Last night, a friend was telling me how foreign the concept of “roommates” is to Rwandans. “No one really believes that men and women can share a house without…” He just smiled. So I think this must mean that anyone who knows my living situation assumes that we are just one big crazy expat orgy.
There’s eight of us here at the moment–soon, we will be nine, for a few weeks. People swing in and out every few months, pulling with them significant others of varying degrees of seriousness. This makes scheduling a shower a little tricky, and it means I have to fight for–and be willing to share–the oversized coffee mug for which I significantly overpaid and to which I have become unreasonably attached.
All of this sharing of space and dining accouterments is fine, even though I am not–for the record–fulfilling the Rwandan stereotype. The gaggle of people who live here are pretty awesome, and I enjoy their company. Even when the kitchen, the only domain about which I become irrationally Type A, is a disaster.
But the thing that really gets me is the underwear.
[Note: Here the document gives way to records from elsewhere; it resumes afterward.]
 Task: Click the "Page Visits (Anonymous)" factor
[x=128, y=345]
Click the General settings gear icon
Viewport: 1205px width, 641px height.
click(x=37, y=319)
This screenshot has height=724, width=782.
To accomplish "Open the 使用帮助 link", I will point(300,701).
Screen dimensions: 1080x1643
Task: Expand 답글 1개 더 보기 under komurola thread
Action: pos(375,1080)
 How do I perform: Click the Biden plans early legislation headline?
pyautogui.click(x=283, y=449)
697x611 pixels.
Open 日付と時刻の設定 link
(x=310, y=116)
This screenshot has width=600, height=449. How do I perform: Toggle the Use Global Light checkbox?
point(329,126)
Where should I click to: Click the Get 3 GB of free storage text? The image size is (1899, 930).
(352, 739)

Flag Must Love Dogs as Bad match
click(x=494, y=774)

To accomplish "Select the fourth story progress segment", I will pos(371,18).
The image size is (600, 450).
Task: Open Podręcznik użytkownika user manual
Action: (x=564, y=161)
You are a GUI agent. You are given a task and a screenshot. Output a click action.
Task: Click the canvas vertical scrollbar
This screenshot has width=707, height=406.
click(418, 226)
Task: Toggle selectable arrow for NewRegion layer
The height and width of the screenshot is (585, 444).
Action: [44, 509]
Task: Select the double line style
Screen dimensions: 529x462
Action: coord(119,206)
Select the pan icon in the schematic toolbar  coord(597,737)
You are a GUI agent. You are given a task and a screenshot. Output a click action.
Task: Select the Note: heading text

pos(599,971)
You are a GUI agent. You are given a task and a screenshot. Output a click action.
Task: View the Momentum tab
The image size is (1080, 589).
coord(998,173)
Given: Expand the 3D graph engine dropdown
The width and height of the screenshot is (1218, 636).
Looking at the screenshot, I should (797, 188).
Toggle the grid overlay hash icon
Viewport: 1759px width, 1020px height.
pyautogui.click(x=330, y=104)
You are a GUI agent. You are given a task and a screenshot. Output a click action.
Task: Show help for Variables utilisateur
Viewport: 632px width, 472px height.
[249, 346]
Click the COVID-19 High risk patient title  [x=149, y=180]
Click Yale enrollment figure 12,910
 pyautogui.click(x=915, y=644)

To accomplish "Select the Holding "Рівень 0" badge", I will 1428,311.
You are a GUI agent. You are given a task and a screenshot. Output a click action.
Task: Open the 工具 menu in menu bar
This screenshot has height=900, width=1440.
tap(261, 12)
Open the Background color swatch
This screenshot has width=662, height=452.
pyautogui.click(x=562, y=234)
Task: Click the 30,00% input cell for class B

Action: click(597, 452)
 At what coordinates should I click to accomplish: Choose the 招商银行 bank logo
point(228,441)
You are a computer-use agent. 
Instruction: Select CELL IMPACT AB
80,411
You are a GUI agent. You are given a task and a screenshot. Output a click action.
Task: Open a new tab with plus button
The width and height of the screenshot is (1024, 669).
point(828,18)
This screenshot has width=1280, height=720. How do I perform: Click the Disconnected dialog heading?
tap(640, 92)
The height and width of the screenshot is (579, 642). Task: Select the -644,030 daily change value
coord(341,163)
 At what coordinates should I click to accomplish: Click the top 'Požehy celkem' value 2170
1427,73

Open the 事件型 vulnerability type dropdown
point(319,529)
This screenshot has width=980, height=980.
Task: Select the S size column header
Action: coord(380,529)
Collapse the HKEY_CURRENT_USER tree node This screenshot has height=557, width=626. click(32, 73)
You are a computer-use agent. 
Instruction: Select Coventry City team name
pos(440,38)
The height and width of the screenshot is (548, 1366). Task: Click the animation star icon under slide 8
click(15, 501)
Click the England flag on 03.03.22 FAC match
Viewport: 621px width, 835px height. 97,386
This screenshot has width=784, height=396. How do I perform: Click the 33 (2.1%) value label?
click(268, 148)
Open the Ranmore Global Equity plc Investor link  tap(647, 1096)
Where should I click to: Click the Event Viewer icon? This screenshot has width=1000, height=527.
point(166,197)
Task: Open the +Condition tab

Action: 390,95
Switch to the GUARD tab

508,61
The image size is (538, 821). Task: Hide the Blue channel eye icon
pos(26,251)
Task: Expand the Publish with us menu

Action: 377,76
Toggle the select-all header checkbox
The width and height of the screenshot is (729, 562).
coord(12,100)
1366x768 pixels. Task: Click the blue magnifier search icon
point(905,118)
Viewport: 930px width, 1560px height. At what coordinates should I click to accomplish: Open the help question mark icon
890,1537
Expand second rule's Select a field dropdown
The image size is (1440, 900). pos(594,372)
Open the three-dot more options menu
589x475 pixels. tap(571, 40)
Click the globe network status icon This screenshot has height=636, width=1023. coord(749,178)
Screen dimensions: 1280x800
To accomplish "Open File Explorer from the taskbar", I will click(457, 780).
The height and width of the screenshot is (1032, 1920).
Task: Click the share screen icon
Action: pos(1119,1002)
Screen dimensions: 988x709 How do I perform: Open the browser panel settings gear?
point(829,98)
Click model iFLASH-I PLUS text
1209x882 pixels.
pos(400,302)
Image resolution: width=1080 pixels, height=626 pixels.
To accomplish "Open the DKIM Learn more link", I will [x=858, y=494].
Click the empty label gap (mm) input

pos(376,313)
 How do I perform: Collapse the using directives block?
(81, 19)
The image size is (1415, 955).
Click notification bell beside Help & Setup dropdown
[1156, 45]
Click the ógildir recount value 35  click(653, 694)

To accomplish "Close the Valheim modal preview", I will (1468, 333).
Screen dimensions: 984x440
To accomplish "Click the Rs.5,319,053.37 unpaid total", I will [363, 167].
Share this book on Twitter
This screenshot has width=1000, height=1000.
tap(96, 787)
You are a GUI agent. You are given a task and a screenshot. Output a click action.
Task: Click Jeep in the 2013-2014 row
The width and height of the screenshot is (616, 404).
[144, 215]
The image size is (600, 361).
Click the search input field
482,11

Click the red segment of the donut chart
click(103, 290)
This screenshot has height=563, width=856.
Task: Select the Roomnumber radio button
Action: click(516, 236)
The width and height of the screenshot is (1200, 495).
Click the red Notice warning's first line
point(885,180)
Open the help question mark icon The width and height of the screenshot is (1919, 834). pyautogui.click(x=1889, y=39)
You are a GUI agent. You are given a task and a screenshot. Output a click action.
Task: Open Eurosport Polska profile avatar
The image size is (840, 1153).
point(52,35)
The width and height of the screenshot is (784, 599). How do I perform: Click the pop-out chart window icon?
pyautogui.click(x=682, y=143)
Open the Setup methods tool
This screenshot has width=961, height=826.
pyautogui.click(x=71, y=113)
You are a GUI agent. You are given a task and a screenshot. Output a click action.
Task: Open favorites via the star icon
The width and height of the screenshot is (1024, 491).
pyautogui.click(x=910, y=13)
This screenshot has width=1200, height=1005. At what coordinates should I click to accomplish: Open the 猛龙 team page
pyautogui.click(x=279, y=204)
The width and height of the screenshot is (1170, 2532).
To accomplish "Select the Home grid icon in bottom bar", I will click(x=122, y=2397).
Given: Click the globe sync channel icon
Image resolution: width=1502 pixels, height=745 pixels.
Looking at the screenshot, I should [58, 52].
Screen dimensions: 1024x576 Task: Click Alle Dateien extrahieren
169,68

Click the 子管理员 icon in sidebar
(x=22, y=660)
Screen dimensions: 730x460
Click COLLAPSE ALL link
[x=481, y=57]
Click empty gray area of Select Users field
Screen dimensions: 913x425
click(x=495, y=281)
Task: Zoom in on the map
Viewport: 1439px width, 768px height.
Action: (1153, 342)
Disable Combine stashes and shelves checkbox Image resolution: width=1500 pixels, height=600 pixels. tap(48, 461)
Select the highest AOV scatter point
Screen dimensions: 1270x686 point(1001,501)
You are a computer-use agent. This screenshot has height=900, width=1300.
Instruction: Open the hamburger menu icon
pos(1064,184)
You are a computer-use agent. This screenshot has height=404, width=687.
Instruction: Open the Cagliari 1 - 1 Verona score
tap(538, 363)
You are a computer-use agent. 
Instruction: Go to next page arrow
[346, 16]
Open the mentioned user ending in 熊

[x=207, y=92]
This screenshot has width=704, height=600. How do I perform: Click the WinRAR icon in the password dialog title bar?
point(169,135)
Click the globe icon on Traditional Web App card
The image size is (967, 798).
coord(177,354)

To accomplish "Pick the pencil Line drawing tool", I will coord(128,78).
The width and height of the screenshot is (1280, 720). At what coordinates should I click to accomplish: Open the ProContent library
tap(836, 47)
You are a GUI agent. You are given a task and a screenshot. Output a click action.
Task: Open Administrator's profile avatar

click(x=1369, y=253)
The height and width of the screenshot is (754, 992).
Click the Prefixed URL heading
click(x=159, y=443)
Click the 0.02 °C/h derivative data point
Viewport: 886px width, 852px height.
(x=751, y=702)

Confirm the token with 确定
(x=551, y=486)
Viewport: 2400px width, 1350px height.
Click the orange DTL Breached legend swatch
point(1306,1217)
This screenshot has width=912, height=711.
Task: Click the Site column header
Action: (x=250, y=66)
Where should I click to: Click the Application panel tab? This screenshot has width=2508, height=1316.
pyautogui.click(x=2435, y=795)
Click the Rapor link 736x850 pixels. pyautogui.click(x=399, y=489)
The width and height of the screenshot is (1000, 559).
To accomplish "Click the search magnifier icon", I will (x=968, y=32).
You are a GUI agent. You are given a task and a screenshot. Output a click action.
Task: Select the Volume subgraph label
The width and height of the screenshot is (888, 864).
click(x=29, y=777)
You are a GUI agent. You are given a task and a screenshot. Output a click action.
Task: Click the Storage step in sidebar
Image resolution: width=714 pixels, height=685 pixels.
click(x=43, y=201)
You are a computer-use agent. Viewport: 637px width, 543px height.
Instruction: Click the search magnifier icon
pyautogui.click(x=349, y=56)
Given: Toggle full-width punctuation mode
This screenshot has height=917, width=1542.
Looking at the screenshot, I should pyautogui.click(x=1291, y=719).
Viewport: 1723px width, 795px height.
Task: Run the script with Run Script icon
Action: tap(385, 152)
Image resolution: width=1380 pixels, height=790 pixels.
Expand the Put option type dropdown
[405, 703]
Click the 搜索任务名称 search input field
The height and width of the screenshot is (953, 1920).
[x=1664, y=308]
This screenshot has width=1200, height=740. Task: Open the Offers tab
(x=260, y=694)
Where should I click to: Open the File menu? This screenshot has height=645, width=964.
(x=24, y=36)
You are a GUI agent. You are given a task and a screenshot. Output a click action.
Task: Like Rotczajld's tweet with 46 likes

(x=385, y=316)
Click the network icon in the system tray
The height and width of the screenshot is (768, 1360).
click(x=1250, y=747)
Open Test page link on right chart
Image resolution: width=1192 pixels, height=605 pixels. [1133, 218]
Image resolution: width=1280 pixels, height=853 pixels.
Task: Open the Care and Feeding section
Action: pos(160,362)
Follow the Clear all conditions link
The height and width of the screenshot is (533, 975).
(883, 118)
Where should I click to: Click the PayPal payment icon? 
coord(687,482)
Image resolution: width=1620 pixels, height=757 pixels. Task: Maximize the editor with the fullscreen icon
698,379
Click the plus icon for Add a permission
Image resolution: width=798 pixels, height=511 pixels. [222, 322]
We have three men in the house now, a Belgian, an American and a Dane, and what feels like a brothel’s worth of women. Most of the women are suitably clothed most of the time. But there seems to be something distinctly male about exposing at least half of your body while lounging around the house. Particularly if you’re European. Unless they’re going to work, my men are pretty much never wearing a shirt and trousers simultaneously.
I can’t decide if the difference between which of the aforementioned items they choose not to wear is personal or cultural. One guy prefers toplessness, the other sharing most of his thighs.
In America, we have very refined opinions about whether men should be wearing boxers or briefs, and what it means to choose one or the other. Sure, maybe you have a roommate who occasionally–or even often–wanders around in his boxers in the morning. But if he wanders around in anything that involves more elastic than is needed for a waistband, he will be mocked and judged and probably discussed behind his back at parties.
So that every time one of my dear men wanders by in those little black shorts desperately gripping his bottom, it’s really, really hard for me not to laugh.
i come to your blog, and read it in huge gulps, envious of your life, greedy to see what has happened, wishing i had the talent for languages and ease to find a place in the world i could fit in to do something….
….knowing i am without talent or languages or anything else.
and thus live vicariously.
Ze sunr yu aksept zis, ze betr of yu vil be. Ze European male runs around in ze undrver. alves has and alves vil. Be glad he is not Estern European…ops, did i say zat out loud?